Escombros y bandera de Venezuela tras el terremoto en La Guaira
Julio nos ha recibido con un recordatorio implacable de nuestra propia fragilidad. Hace apenas una semana, la tierra se abrió y rugió en La Guaira, Venezuela. Dos terremotos. Pero las verdaderas réplicas no solo agrietaron el concreto; se ensañaron con el alma de los que nos quedamos de este lado de la existencia. Hoy, este espacio no nace de una luz ligera, sino de la penumbra de un luto que me toca de cerca, la trágica e increíble partida de la madre de una buena amiga, Ariana. Una historia atrapada en los girones de la ironía más oscura de la vida.
Lectura recomendada
Hay silencios que duelen más que cualquier estruendo, e ironías que parecen escritas por un destino caprichoso y cruel. Semanas antes del desastre, la mamá de Ariana le había pedido viajar a México para visitarla. Ariana, buscando protegerla con ese amor de hija que intenta anticiparse a las sombras, le pidió que se quedara: “No, mamá, quédate en Venezuela. Tengo un seminario en México y me da terror que un terremoto te sorprenda sola en mi edificio”. La vida, con su caligrafía misteriosa, se burló del miedo. Intentando salvarla de un sismo en el extranjero, el destino la citó con la muerte en su propia tierra.

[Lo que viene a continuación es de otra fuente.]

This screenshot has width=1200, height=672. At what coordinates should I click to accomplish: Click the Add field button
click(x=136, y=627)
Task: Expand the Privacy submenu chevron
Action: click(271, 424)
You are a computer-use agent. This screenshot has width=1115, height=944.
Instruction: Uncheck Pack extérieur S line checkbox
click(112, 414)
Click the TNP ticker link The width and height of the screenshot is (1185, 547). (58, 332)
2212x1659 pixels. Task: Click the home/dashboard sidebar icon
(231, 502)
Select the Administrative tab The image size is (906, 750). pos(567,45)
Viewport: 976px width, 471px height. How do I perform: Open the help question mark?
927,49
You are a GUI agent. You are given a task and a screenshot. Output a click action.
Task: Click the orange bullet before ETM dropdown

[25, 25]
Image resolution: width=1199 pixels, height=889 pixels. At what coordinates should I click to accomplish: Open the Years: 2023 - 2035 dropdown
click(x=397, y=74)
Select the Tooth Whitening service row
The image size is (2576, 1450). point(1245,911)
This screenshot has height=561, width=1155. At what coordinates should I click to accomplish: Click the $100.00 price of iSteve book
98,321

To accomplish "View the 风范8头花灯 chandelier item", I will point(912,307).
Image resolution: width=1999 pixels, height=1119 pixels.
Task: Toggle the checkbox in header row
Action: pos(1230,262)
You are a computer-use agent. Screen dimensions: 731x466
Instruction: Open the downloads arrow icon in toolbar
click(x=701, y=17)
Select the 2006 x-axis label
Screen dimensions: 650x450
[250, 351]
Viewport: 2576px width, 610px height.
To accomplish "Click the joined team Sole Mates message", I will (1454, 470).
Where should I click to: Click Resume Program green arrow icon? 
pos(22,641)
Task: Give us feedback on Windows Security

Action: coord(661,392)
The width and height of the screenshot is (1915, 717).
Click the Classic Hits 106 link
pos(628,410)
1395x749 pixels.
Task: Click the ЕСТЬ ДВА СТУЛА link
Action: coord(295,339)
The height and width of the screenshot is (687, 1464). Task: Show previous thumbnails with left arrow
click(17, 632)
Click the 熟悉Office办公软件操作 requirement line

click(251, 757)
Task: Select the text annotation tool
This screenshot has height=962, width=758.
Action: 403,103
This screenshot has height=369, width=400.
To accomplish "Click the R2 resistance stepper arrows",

La escena final parece extraída de una película de realismo mágico, hermosa y lúgubre a la vez. La encontraron sentada en una silla, intacta, suspendida en el tiempo. A su lado, dos de sus mejores amigas compartían el mismo final. Ese día estaban celebrando un cumpleaños. Brindaban por la vida, riendo, cuando la tierra decidió que ese era el último acto.
En medio de esa oscuridad, donde la tragedia disuelve la dignidad y miles de cuerpos se pierden de forma anónima en la frialdad de las fosas comunes, ocurrió un milagro doloroso. Dios bendijo a Ariana con la fuerza para no dejar que el olvido se tragara a su madre. Entre el caos y los escombros, movió cielo y tierra, consiguió un carro, la trasladó a Caracas y logró cremarla. Le otorgó el descanso sagrado y el respeto que merecía, arrebatándole de un destino masivo y desolador.
Esta tragedia nos deja con el corazón arrugado y la certeza de que no controlamos absolutamente nada. Pasamos los días buscando la aprobación del mundo y planeando futuros perfectos, ignorando que la muerte no avisa, y a veces se disfraza de rutina o de fiesta.
Hoy mi Happyando es una vela encendida en la oscuridad. Una oración por esas tres almas que se marcharon y por las mil más que las acompañaron. Abracemos hoy a quienes amamos, porque la vida es un soplo que se desvanece en un segundo.